After exiting Cuba into the Gulf of Mexico, the hurricane weakened greatly. On October 20, it passed a short distance west of Key West, Florida, and very early on October 21, the hurricane moved over Marco Island, with winds of 90 mph. The cyclone weakened further as it turned eastward through the state, deteriorating to tropical storm status as it passed near or over Miami. It then accelerated east-northeastward, moving over the Abaco Islands in The Bahamas. Gradually weakening, the storm began interacting with an approaching cold front; late on October 23, it transitioned into an extratropical cyclone, and was absorbed by the front shortly thereafter.

==Impact and records==
As a developing tropical cyclone, the storm produced increased winds and lower pressures in the Swan Islands, off the coast of Honduras.
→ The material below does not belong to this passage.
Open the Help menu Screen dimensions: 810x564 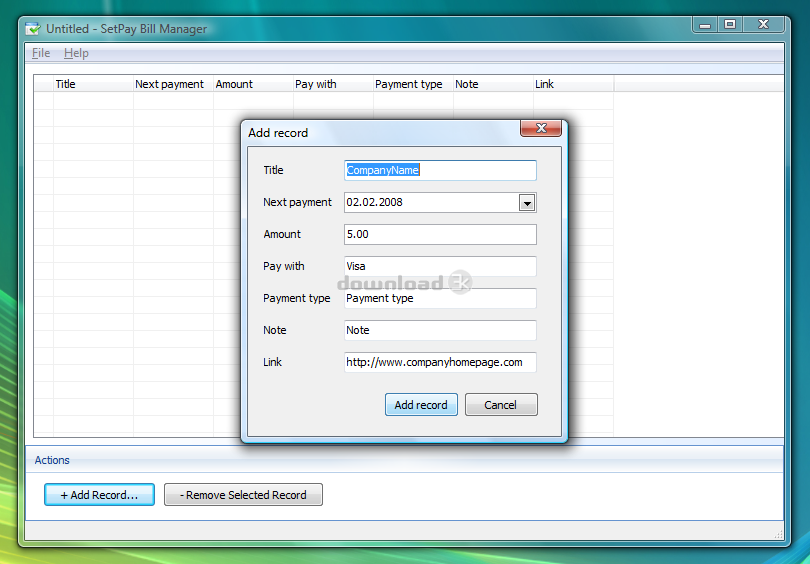click(76, 53)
Heavy rainfall occurred throughout Jamaica, causing street flooding and several mudslides, but little damage. No disruptions were reported to communications or railway travel. The storm brushed eastern Belize while located off the coast, producing 3.62 in of rainfall and light winds.

In extreme western Cuba, damage was very severe from the strong winds, likened to the impact of a tornado. Severe damage was reported in Los Arroyos and Arroyos de Mantua. In the latter location, around a dozen people were killed, 50 were injured, and nearly every building in the town was severely damaged; heavy losses also occurred to the tobacco crop. Across western Pinar del Río Province, the hurricane destroyed all communication links. Further from the center, the capital city of Havana recorded southerly winds of 72 mph, as well as a minimum pressure of about 999 mbar. Around the country, the hurricane capsized several ships, primarily fishing vessels. The death toll in the country was estimated at 90. In the days after the storm, Cuban President Zayas authorized about $30,000 in relief aid to send to hurricane victims in Pinar del Río.
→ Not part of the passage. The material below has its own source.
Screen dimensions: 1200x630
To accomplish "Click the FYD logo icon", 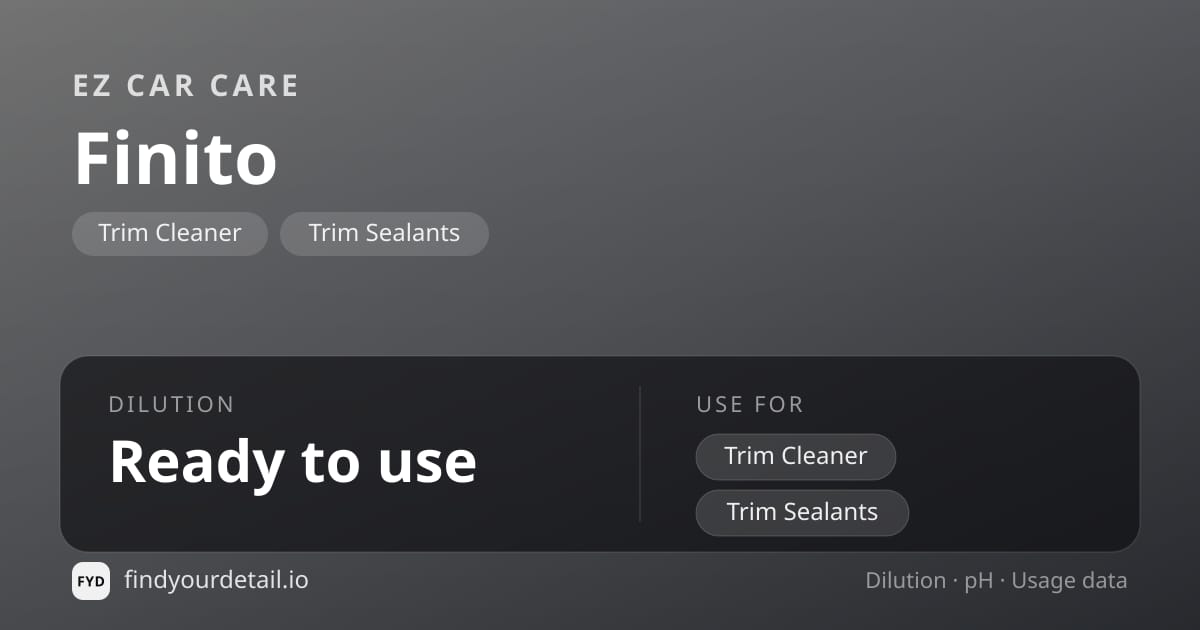I will [91, 581].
Several days prior to striking Florida, the outer circulation began producing rainfall across the state. Storm warnings were issued along the east and west coastlines northward to Cedar Key and Titusville. Later, hurricane warnings were issued for much of the same area, and schools in the Tampa area were closed as the storm was expected to move ashore. The hurricane first affected Florida when it passed west of Key West, where sustained winds of 66 mph, along with gusts to 74 mph, were reported. Little damage occurred in the region, limited to downed trees; this was due to advance warning by the U.S. Weather Bureau, which advised ships to remain at port and for residents to secure property. Later, the hurricane moved ashore in a sparsely populated region of southwestern Florida. Damage was reported in Fort Myers and Punta Gorda and communications were temporarily cut, although no deaths were reported. Heavy rainfall was reported along its path, and one location accumulated 23.22 in in a 24‑hour period; this established a new one-day rainfall record in the state. A station in Miami recorded 12.18 in, and wind gusts in the area approached hurricane force. The combination of winds and rain damaged 5% of the local citrus and avocado crop. The rainfall flooded streets, homes, and commercial buildings in the Miami area, and hundreds of people were left without telephone access. No impact was reported in the Bahamas.

After a reanalysis of hurricanes between 1921 and 1925, the National Hurricane Center's Atlantic reanalysis project determined that this hurricane attained maximum sustained winds of 165 mph, making it a Category 5 hurricane on the Saffir–Simpson Hurricane Scale. The hurricane is the earliest known to have attained the intensity, eclipsing the 1928 Okeechobee hurricane, which was previously thought to be the earliest storm of this intensity. It is also one of only two on record to make landfall in Cuba at Category 5 status, with the other being Hurricane Irma of 2017, which also made landfall with maximum sustained winds of 165 mph. A hurricane in 1846 that hit the country was also thought to have struck at Category 5 status, although the storm existed prior to the start of the Atlantic hurricane database.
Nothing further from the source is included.